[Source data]
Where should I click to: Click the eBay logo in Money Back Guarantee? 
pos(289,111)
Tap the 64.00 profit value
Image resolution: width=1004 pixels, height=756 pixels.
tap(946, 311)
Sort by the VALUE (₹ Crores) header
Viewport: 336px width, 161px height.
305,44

## Problem description
Using the entries above, please restate each one word for word.

## Final answer
Where should I click to: Click the eBay logo in Money Back Guarantee? 
pos(289,111)
Tap the 64.00 profit value
Image resolution: width=1004 pixels, height=756 pixels.
tap(946, 311)
Sort by the VALUE (₹ Crores) header
Viewport: 336px width, 161px height.
305,44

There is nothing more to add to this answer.